- **READING PASSAGE**:

══════════════════════════════

Saw this thread yesterday and at first did not feel like taking the quiz
(because I thought I would not do well, also because I didn't think it was too
interesting).

But today read about half of this thread again. Then felt motivated to take
the quiz (just for fun). Was not expecting more than say 8/15\. Surprised to
see I got 14/15 (but in top 3% of engineers -- definitely not :). It was
definitely partly due to reading some of this thread first, else I would never
have been able to figure out the Ada/VHDL question (at least just by guessing
/ logic / prior knowledge), even less the Piet one (since had never heard of
it - at least had heard of Ada and VHDL). I guess the result was also partly
due to being interested in programming languages right from the start of my
career, and having at least read a little about many, and having dabbled in
some (apart from the ones I worked in for non-trivial periods).

══════════════════════════════

- **INFORMATION PROVIDED**:

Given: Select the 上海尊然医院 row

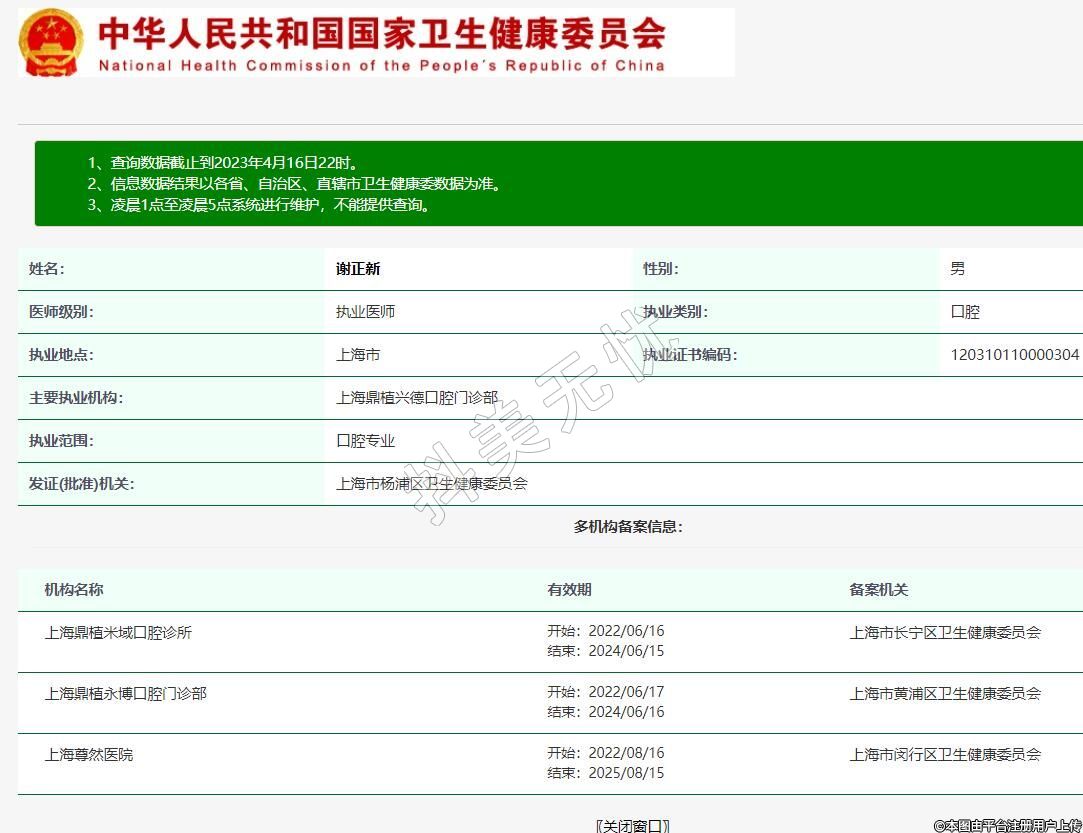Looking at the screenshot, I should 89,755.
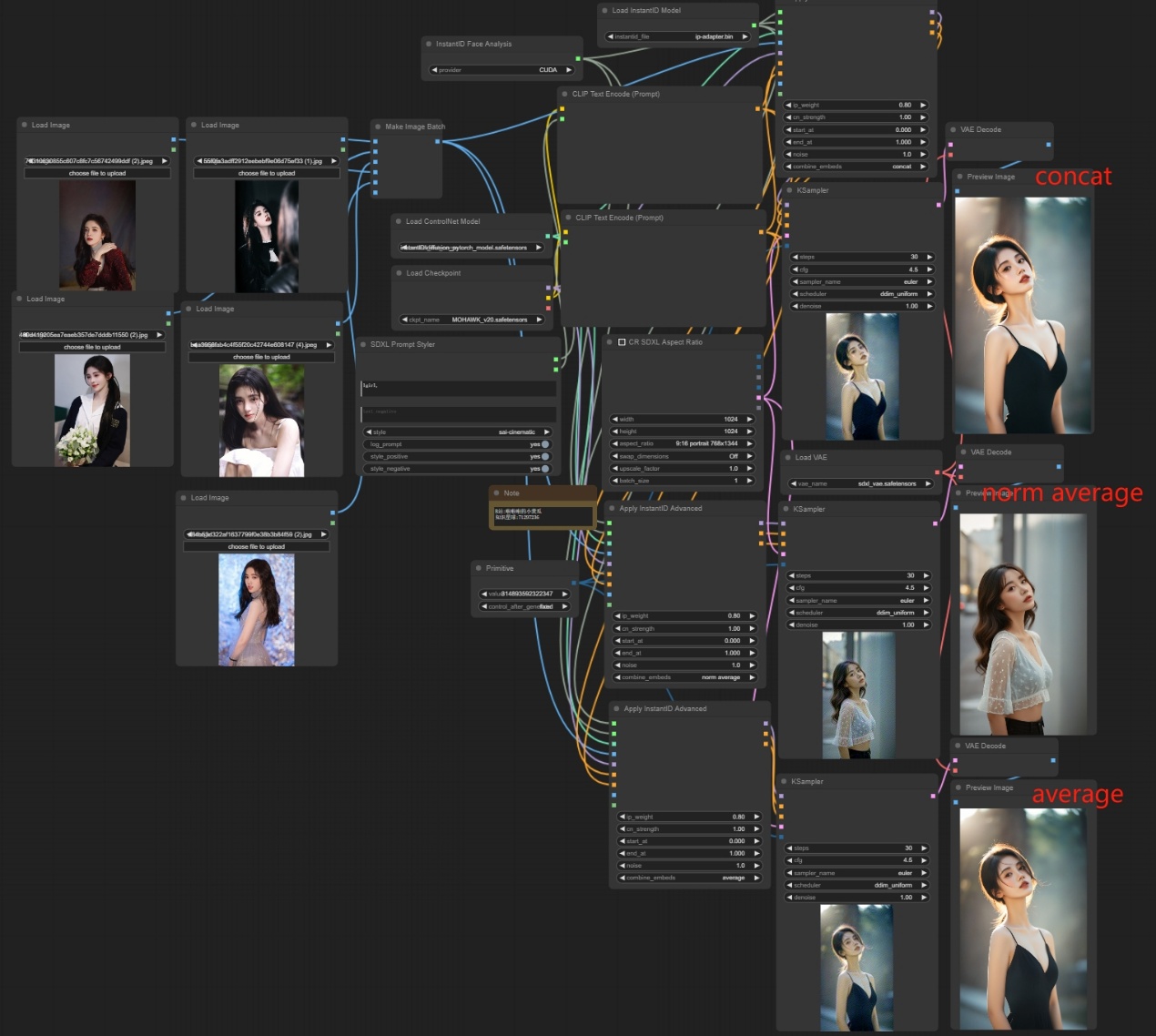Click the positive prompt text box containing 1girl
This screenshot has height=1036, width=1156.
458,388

══════════════════════════════

- **SHORT EXERCISE 1**: In the forum post about the programming quiz, what score did the writer get?
- **SHORT EXERCISE 2**: Write out a section of the forum post about the programming quiz again, word for word. Begin at the words "Saw this thread" and stop after "interesting).".
- **SHORT EXERCISE 3**: Carry on the forum post about the programming quiz from where it stops.
You won't need the records for any of this.

- **WRITTEN REPLY 1**: 14/15

- **WRITTEN REPLY 2**:
Saw this thread yesterday and at first did not feel like taking the quiz
(because I thought I would not do well, also because I didn't think it was too
interesting).

- **WRITTEN REPLY 3**:
Anyway - somewhat interesting quiz idea.

------
tluyben2
Wrote code in all but Piet, so knew it was not glsl. I must spend way too much
time behind a computer as i also knew all besides Piet even if it was not
multiple choice :)

I do think it should be harder; like when you get a lesser known language,
also add the choice for others; APL + K + J for instance, or worse (for many)
K or J showing either.

C vs C++ vs D.

Prolog vs Haskell vs Ocaml. Curveball there could be something like Mercury.

Haskell vs Purescript.

------
_raoulcousins
14/15\. I basically only program Python, but I guessed based on vague
stereotypes of different languages. The wrong one was guessing Java for C#.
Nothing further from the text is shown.